Hampir di setiap rumah di keluarga kita memiliki televisi. Melalui televisi itulah, ruang bermain anak menjadi semakin sempit. Anak-anak tak lagi banyak menggerakkan tubuh mereka, apalagi pikiran mereka. Sering kali televisi menyedot kesadaran anak-anak kita, sehingga ketika kita memanggil mereka, mereka terkadang tidak menyahut. Hal ini merupakan bukti bahwa kesadaran anak bisa menjadi semakin hilang tatkala mereka terbius oleh tayangan televisi. Bila frekuensi menonton televisi anak-anak kita tidak diatur, tentu aktivitas membaca menjadi semakin minim di rumah-rumah.
Gerakan literasi sekolah yang dicanangkan sebagai sarana penumbuhan budi pekerti yang digagas oleh Kemendikbud menjadi salah satu cara agar anak-anak kita kembali menyenangi buku. Melalui cerita rakyat atau dongeng,serta hikayat masa lampau itulah anak-anak diharapkan semakin bijak dan semakin tumbuh menjadi anak-anak yang beradab. Hal ini tentu juga sejalan dengan apa yang dirintis oleh Ki Hajar Dewantara. Pendidikan yang dibawa oleh Ki Hajar Dewantara adalah pendidikan yang menanamkan adab. Adab disini diartikan sebagai keharusan manusia untuk menuntut ketjerdasan dan keluhuran budi pekerti bagi dirinja, serta bersama-sama dengan masjarakatnja, jang berada dalam satu lingkungan alam dan zaman (Asas-asas dan Dasar Taman Siswa, 1964).

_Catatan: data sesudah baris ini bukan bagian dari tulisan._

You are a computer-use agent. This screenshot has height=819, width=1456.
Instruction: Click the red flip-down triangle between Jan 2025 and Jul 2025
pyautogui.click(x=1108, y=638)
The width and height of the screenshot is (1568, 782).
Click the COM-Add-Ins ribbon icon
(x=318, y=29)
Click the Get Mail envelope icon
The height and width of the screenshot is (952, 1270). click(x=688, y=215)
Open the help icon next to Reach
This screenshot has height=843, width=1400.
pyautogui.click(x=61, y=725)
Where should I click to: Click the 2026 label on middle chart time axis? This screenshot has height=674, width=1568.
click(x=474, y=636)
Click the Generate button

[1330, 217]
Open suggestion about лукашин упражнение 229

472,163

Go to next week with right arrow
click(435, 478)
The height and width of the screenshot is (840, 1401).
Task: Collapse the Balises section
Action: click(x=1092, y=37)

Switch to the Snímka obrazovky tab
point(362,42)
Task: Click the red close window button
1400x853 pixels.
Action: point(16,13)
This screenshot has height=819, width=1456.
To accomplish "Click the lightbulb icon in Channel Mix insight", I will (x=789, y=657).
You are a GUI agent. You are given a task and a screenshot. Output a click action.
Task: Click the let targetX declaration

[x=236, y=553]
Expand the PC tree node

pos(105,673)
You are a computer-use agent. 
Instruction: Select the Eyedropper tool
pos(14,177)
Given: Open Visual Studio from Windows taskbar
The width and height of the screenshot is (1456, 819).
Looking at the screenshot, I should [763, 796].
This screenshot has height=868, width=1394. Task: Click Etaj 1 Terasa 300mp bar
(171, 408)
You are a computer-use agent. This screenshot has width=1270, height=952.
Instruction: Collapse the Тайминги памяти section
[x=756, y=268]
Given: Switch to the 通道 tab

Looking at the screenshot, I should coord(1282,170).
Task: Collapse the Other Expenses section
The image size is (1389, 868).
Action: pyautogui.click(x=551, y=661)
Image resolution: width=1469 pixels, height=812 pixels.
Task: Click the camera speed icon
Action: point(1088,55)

Kekuatan sekolah untuk membentuk kelakuan seorang anak sampai saat ini masih diakui. Sekolah adalah rumah kedua bagi anak-anak kita. Melalui sekolah itulah, tanggung jawab guru dan pengelola sekolah amat berat. Sekolah telah menggantikan beban dan tanggung jawab orang tua kita di rumah. Hampir tak bisa dipungkiri, pendidikan resmi di negeri ini masih menjadi pilihan utama sebagian rakyat kita. Karena itulah, tanggung jawab sekolah dalam membina dan mengembangkan budi pekerti anak menjadi penting. Sebab krisis bangsa yang selama ini terjadi salah satunya adalah karena kegagalan kita melahirkan generasi yang beradab dan berbudi pekerti luhur. Menurut Dr. Dzakiah Daradjat (1976) ada lima hal yang menjadi sebab kemerosotan moral yang ada di negeri ini. Pertama, kurangnya pembinaan mental. Kedua, kurangnya pengenalan terhadap nilai moral Pancasila. Ketiga, keguncangan suasana dalam masyarakat. Keempat, kurang jelasnya hari depan di mata anak muda. Kelima, pengaruh kebudayaan asing.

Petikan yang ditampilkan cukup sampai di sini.